C. Conclusions du comité

265. Le comité note que le présent cas porte sur deux séries d'allégations. La première a trait au fait que, suite à la décision de privatiser la Société nationale des chemins de fer japonais (JNR) en 1987, les nouvelles sociétés connues sous le nom de Japan Railway Companies, «sociétés JR», n'ont embauché que peu de membres des organisations plaignantes (KOKURO et ZENDORO) au simple motif de leur appartenance syndicale. Par ailleurs, suite au refus des sociétés JR d'embaucher ces travailleurs, ces derniers ont été redéployés dans la société de règlement JNR qui en a licencié par la suite un grand nombre en 1990. La deuxième série d'allégations concerne l'avis des organisations plaignantes selon lequel, bien que les diverses commissions locales des relations professionnelles (LLRC) et la Commission centrale des relations professionnelles (CLRC) aient reconnu l'existence de pratiques déloyales de travail et donc rendu des ordonnances de redressement afin que les sociétés JR prennent les mesures nécessaires pour corriger leurs pratiques discriminatoires, les sociétés intéressées ont cherché à contourner ces mesures en faisant appel systématiquement des ordonnances de redressement. Les organisations plaignantes en concluent que, pour toutes sortes de raisons, le système japonais tel qu'il fonctionne ne protège pas efficacement le droit d'organisation.

266. Le comité note que la discrimination alléguée à l'embauche  et les pertes d'emploi qui s'ensuivirent découlent du contexte de la privatisation de la JNR. A cet égard, le comité estime qu'il ne peut se prononcer sur les allégations concernant les programmes et les mesures de restructuration ou de rationalisation économique, que ceux-ci impliquent ou non des réductions de personnel ou des transferts d'entreprises ou des services du secteur public au secteur privé, que dans la mesure où ils ont donné lieu à des actes de discrimination ou d'ingérence antisyndicaux. [Voir Recueil de décisions et de principes du Comité de la liberté syndicale, quatrième édition, 1996, paragr. 935.] Dans le cas d'espèce, les plaignants allèguent que les 7 600 travailleurs refusés à l'embauche par les sociétés JR en avril 1987 étaient membres du KOKURO et du ZENDORO. Le comité note que le gouvernement ne réfute pas les allégations selon lesquelles 7 600 travailleurs se sont vu refuser un emploi par les sociétés JR et ont été redéployés dans le règlement JNR qui, par la suite, en avril 1990, a licencié 1 047 employés.
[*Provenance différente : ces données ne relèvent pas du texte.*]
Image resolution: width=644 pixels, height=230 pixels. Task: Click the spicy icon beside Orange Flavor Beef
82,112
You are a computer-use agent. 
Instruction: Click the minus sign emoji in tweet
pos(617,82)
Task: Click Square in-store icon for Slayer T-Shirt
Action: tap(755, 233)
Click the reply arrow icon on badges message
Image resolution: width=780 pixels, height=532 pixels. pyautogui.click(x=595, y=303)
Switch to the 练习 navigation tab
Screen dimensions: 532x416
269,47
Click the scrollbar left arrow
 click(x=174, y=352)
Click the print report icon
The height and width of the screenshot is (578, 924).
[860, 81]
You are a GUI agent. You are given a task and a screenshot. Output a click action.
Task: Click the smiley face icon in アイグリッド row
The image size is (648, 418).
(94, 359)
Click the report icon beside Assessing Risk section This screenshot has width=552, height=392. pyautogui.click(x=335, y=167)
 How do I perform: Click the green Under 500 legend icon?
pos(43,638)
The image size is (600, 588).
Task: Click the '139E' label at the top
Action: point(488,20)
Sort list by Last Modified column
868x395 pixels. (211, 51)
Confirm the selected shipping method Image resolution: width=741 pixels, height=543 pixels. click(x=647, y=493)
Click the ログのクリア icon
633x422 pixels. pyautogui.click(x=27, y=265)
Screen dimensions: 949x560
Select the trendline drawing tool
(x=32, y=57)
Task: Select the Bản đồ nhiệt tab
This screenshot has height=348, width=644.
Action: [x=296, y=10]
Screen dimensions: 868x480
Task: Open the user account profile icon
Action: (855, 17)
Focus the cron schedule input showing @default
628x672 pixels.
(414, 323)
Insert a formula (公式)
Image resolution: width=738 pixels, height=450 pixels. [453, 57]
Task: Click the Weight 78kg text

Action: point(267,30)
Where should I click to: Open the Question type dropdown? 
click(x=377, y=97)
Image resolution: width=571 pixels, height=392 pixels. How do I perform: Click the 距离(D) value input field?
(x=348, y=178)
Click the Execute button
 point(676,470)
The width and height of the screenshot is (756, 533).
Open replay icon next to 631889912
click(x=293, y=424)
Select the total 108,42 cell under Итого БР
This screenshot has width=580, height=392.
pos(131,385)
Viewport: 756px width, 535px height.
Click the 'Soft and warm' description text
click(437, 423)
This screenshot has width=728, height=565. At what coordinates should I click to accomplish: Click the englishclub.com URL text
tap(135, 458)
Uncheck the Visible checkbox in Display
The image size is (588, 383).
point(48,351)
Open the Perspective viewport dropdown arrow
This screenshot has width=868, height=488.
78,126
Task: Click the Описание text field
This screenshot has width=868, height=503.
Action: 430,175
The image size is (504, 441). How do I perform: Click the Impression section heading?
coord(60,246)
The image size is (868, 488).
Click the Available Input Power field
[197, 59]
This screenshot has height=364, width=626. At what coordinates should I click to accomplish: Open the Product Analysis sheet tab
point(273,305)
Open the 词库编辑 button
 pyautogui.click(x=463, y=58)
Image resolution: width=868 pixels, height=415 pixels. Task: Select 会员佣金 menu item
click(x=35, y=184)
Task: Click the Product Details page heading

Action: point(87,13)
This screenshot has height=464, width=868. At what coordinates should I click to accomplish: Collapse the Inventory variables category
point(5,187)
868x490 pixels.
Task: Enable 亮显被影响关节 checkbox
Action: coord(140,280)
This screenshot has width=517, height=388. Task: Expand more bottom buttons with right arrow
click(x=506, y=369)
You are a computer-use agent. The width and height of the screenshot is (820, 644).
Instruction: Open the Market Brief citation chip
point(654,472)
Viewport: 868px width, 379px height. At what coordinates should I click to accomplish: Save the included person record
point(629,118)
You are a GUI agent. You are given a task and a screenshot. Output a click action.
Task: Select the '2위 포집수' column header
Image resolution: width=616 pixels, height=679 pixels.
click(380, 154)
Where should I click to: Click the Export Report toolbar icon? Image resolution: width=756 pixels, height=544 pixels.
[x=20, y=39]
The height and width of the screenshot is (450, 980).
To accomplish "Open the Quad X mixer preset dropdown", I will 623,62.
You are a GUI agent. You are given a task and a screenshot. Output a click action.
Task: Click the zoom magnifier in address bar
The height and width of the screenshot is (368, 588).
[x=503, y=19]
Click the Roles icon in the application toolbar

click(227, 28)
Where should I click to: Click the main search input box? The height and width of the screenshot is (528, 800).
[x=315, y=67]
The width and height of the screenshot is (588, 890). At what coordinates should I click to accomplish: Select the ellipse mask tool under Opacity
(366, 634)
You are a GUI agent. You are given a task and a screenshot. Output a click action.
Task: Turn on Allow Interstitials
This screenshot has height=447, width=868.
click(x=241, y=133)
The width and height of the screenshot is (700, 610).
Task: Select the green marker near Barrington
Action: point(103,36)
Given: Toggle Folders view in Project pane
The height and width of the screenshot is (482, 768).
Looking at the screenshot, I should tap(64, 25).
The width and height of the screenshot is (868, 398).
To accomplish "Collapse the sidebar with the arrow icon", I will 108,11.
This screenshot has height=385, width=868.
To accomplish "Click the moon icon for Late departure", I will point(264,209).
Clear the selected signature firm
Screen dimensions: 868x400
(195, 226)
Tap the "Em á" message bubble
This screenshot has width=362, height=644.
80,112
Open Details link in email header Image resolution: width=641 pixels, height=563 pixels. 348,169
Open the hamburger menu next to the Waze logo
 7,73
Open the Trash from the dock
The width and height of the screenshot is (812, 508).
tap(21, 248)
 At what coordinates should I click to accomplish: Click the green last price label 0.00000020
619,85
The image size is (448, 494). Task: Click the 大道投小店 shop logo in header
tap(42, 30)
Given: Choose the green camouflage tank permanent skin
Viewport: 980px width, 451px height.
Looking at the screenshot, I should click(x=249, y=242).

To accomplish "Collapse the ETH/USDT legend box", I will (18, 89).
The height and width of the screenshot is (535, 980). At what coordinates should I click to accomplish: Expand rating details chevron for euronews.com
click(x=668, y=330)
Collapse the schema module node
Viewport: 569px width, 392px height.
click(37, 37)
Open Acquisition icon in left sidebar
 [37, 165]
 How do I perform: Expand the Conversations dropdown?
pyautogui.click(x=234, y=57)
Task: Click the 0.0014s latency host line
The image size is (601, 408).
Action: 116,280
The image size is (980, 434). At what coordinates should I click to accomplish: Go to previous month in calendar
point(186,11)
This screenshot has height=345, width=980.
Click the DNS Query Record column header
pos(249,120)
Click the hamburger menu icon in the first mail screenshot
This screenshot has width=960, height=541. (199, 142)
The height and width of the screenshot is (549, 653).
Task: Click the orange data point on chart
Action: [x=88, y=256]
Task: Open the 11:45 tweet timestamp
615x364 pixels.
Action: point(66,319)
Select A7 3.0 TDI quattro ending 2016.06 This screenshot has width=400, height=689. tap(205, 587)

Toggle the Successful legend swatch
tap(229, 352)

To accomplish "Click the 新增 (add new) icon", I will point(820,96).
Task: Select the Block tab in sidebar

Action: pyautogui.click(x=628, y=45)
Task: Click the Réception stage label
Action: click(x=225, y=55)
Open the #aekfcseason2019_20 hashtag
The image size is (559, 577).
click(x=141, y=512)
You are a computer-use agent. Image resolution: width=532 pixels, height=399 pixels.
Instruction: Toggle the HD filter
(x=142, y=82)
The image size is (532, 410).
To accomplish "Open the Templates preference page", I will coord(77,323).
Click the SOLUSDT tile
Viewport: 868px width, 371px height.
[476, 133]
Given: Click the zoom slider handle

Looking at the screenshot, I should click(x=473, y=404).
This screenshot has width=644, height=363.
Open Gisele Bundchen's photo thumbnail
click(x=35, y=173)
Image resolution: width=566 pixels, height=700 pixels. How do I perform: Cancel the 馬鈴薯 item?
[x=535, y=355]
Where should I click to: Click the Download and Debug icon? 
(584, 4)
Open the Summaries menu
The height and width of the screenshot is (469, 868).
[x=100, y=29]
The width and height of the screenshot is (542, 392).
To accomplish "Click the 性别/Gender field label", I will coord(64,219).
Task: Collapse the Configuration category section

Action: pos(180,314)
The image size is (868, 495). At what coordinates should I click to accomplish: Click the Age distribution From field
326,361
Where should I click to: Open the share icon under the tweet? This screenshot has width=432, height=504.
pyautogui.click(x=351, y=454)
Afin de se prononcer en toute connaissance de cause sur les motifs de ce refus d'embauche, le comité demande au gouvernement de fournir des informations supplémentaires à cet égard.

267. Le comité regrette de constater que ces 1 047 membres du KOKURO et du ZENDORO subissent toujours les conséquences du refus d'embauche, étant donné qu'ils n'ont pas été employés depuis lors et qu'ils risquent d'être au chômage pour une nouvelle période puisque, selon les organisations plaignantes, la procédure judiciaire peut durer encore plusieurs années. A cet égard, le comité prend note de la déclaration du gouvernement selon laquelle il a pris des mesures dans le passé pour résoudre le conflit entre les sociétés JR et les travailleurs intéressés et qu'il poursuivra ses efforts pour résoudre la question des membres licenciés du KOKURO et du ZENDORO. Le comité exhorte le gouvernement à encourager activement les négociations entre les sociétés JR et les organisations plaignantes en vue de parvenir rapidement à une solution qui satisfasse les parties et qui accorde une compensation équitable aux travailleurs en cause. Le comité demande au gouvernement de le tenir informé de tout progrès réalisé à cet égard.

268. S'agissant des allégations selon lesquelles le système juridique au Japon ne protège pas le droit d'organisation, puisque les ordonnances de redressement contre les pratiques de travail déloyales rendues par les commissions des relations professionnelles peuvent être annulées par les tribunaux et que les employeurs ont systématiquement recours aux tribunaux pour retarder la mise en œuvre de ces ordonnances, le comité note que selon le gouvernement cette allégation est sans aucun fondement et que, dans tous les cas, les dispositions de la Constitution japonaise garantissent à tous un droit d'accès égal à des tribunaux indépendants. Le comité souhaite faire deux observations à cet égard.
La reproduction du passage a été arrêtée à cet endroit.